From the rows below, copy each one that contains the word "image".

RECORDS SHOWN:
○ ○ ○

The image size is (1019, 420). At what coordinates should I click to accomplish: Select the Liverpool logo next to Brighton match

○ ○ ○

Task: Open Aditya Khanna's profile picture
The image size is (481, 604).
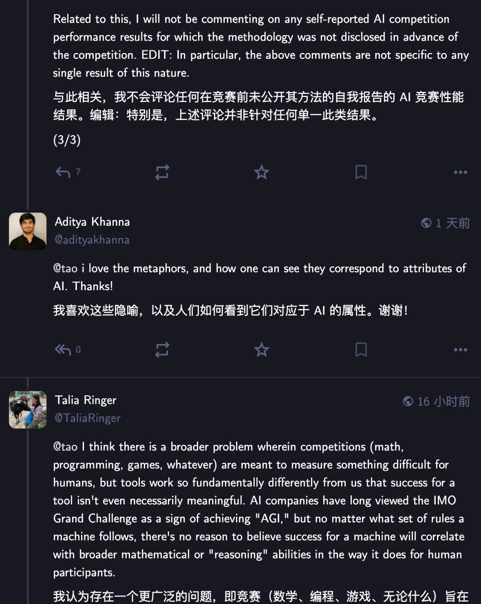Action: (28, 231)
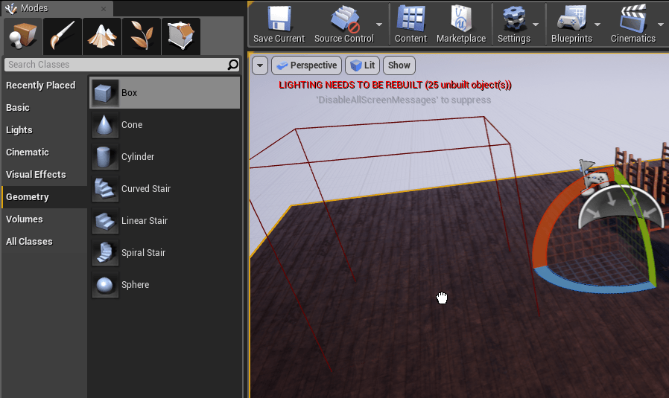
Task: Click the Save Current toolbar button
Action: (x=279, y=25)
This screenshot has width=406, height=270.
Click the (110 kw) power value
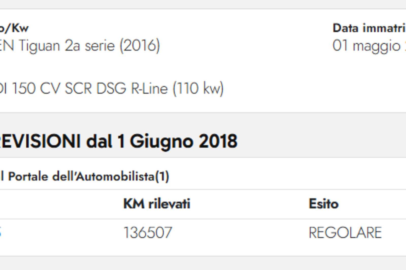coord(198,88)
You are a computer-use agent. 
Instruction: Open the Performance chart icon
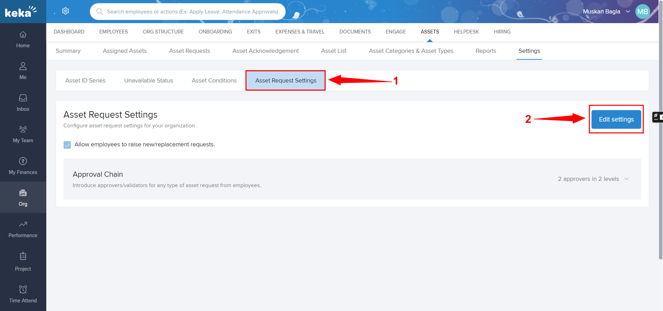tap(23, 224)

○ ○ ○

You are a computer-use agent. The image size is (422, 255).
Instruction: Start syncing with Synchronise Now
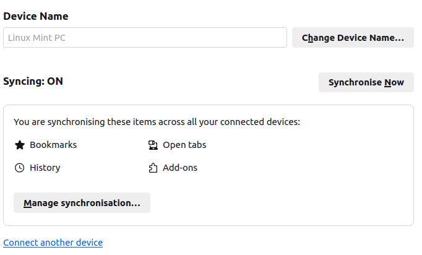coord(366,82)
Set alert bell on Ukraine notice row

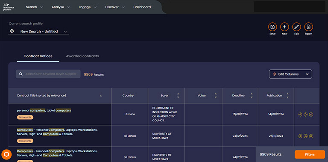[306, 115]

○ ○ ○

CORRECT RESPONSE:
The image size is (1019, 420). At what coordinates should I click to accomplish: Select the Liverpool logo next to Brighton match
The image size is (481, 604).
You are a computer-use agent. The image size is (422, 255).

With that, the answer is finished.